The good news for Western North Carolina is that Nixon will share his insights with the officials responsible for overseeing the sale of Mission to HCA, the nation’s largest for-profit hospital chain. While attorney general, he created not one but two strong, independent health foundations for the people of Missouri – one out of a transaction involving HCA, the other involving Blue Cross Blue Shield.
Nixon will start by listening to people affected by the sale and spreading the message that their opinions count with the decisionmakers in Raleigh who must approve the sale. Both the media and the public are invited to attend a roundtable at which representatives of affected communities share their hopes and fears about the future of their healthcare.
On Friday, Oct. 26, Nixon will be in Raleigh, where he will confer with staff in the office of the Attorney General – the people evaluating whether the sale truly serves the public interest, as the law says it must.
A number of community groups and local officials in rural areas have voiced alarm over certain aspects of the sales contract submitted by Mission and HCA. They include:
That promised protections for the hospitals and key medical services are flimsy and riddled with loopholes;
That Mission is selling its assets too cheaply, and the public will have no knowledge of how the final figure was reached;
That the foundation charged with making HCA live up to its promises will hesitate to do so, because its proposed board is full of Mission holdovers;
That members of the foundation board are drawn primarily from Buncombe County and not representative of the people across the region whom they are supposed to serve.

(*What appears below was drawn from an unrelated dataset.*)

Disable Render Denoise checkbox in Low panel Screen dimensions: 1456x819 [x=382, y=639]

These are issues Nixon knows first-hand from two transactions he oversaw as Missouri attorney general. In one, HCA bought a nonprofit hospital system, Health Midwest. Nixon personally appointed the board of the foundation that received the proceeds, insisting that board members have no ties to either HCA or Health Midwest. That foundation later sued HCA for breaching the sales agreement, winning hundreds of millions of dollars and proving why it’s vital to have an independent board.
In the second transaction, Blue Cross Blue Shield of Missouri shifted from nonprofit to for-profit status. The giant insurer argued that it had no obligation to establish a charitable foundation in the process, and the state insurance department went along. But Nixon sued Blue Cross and won, creating a foundation that today has assets of well over $1 billion.

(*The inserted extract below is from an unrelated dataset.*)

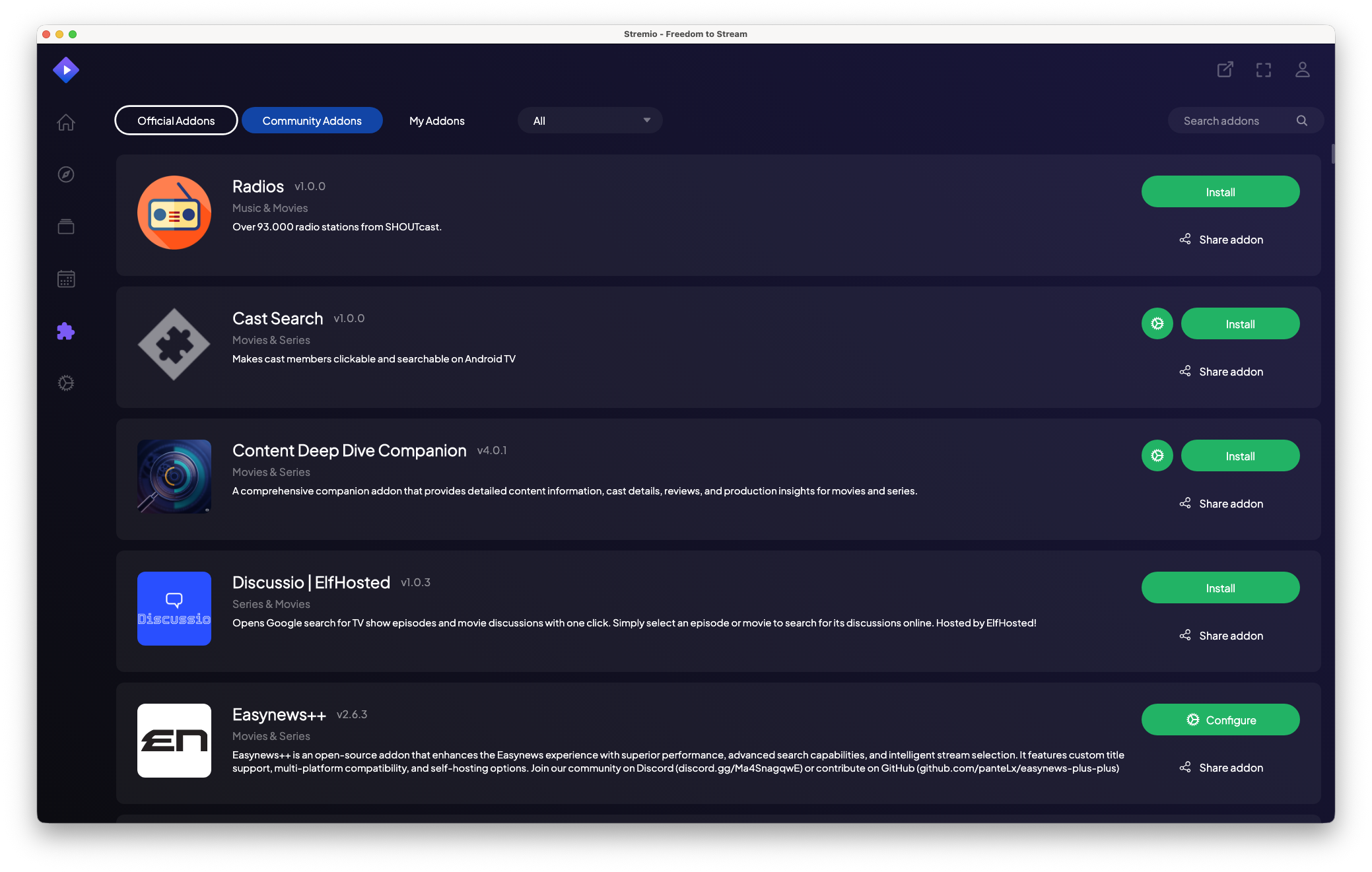This screenshot has width=1372, height=872.
Task: Click the Easynews++ addon thumbnail
Action: pyautogui.click(x=174, y=740)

Nixon’s goal, he said, is to help those involved in the sale create a win for all the people of the western region. “This is a tremendous opportunity,” he said. “I look forward to listening and learning as well as sharing whatever is of value from my own experience.”
Nixon is coming to North Carolina at the invitation of groups and individuals located across the region. They include SEARCH (Sustaining Essential and Rural Community Healthcare), based in Yancey and Mitchell Counties; the mayor of Highlands; COAH (Communities for Older Adult Health), based in Asheville; and Elder Law Carolina, based in Asheville.
Videos of the Listening Session
Listening Session Video – One hour and forty minutes
Gov. Jay Nixon on items to consider with regard to the sale – 3 minutes
Carmen Ramos-Kennedy on the composition of the Dogwood Health Trust Board – 2+ minutes
Jacob Willis on the need for ambulance service in rural communities – 3 minutes
Jacob Willis on the economic impact of rural hospitals – 1+ minute
January 16, 2019 – North Carolina Attorney General Josh Stein comes to Asheville and announces that he did not oppose the sale of Mission Health System as long as specified changes to the agreement were made. The redacted and amended versions of the APA documents became available on the NC Department of Justice website.
Josh Stein with SEARCH and HEC
February 1, 2019 – Effective date of HCA assuming ownership of Mission Health System.